Osman Kavala (Archivbild vom 11.12.2014) | Bildquelle: dpa

Prozess in der Türkei Kavala muss im Gefängnis bleiben

Stand: 25.06.2019 19:46 Uhr

Die Haft wird verlängert: Im Prozess gegen den türkischen Intellektuellen Kavala hat das Gericht den Antrag auf Entlassung abgelehnt. Das Verfahren wegen der Gezi-Park-Proteste soll Mitte Juli weitergehen.

Der türkische Kulturmäzen und Bürgerrechtler Osman Kavala muss trotz internationaler Kritik im Gefängnis bleiben. Das Gericht am Hochsicherheitsgefängnis Silivri westlich von Istanbul, vor dem zurzeit gegen Kavala verhandelt wird, lehnte einen Antrag auf Entlassung ab.

Kavala befindet sich seit mehr als anderthalb Jahren in Untersuchungshaft. Der ebenfalls angeklagte Aktivist Yigit Aksakoglu kommt nach rund sieben Monaten aus der U-Haft frei, darf das Land aber nicht verlassen. Er muss sich regelmäßig bei der Polizei melden.

Prozess international umstritten

Der Prozess gegen Kavala, Aksakoglu und 14 weitere Personen wurde auf den 18. Juli vertagt. Das Verfahren hatte am Montag begonnen. Die Staatsanwaltschaft wirft den Angeklagten einen "Versuch zum Sturz der Regierung" vor.
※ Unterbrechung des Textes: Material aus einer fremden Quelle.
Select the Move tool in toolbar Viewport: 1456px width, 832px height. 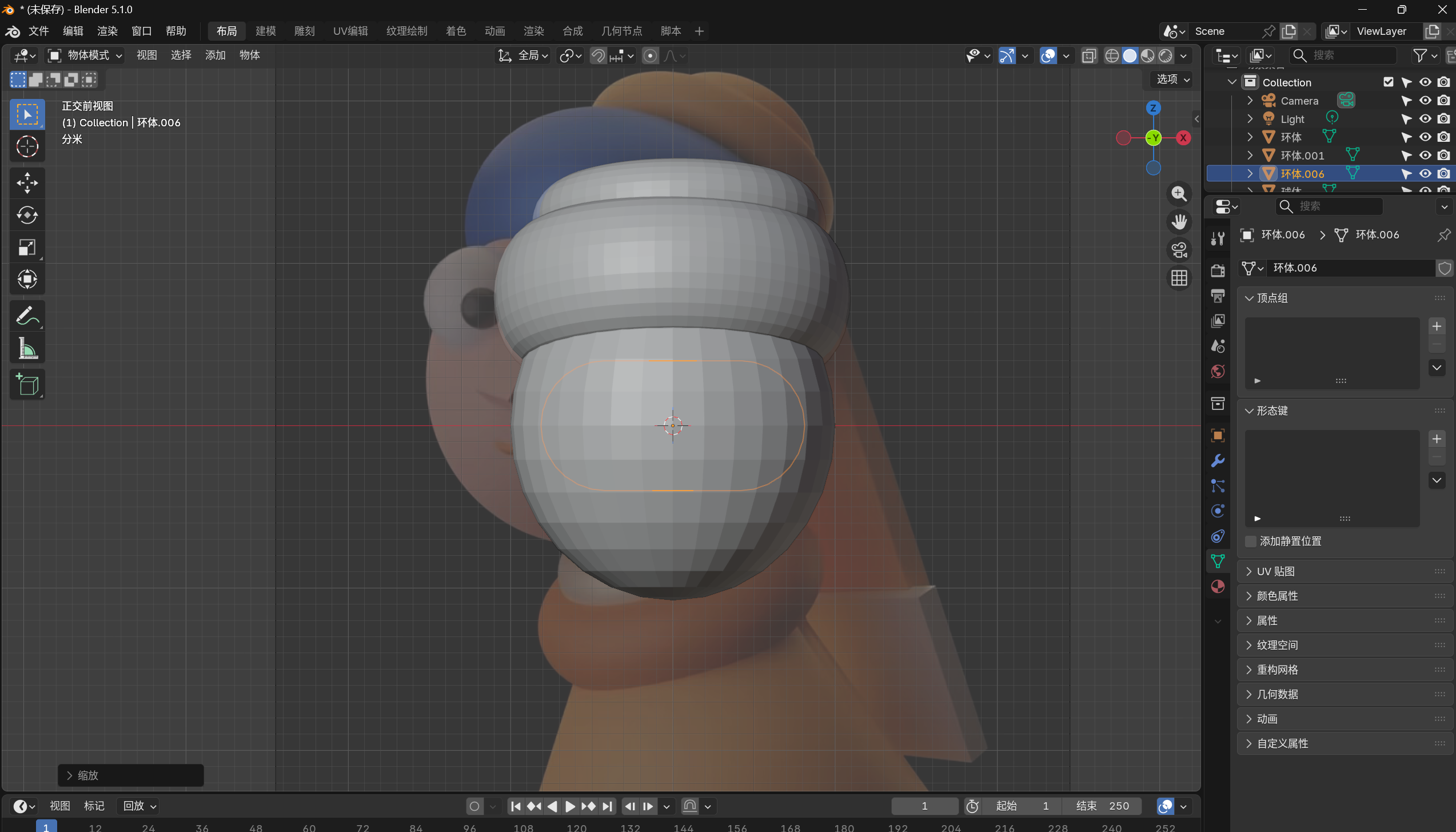(x=27, y=183)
Nach der Freilassung von Aksakoglu ist Kavala der einzige Angeklagte in Haft.

Die Aktivisten der türkischen Zivilgesellschaft sollen laut Anklage die regierungskritischen Gezi-Proteste im Sommer 2013 organisiert haben. Kavala wird auch beschuldigt, die Proteste mit ausländischer Hilfe finanziert zu haben. Die Staatsanwaltschaft fordert für alle Angeklagten lebenslange Haft.

Über dieses Thema berichtete Deutschlandfunk am 24. Juni 2019 um 23:17 Uhr.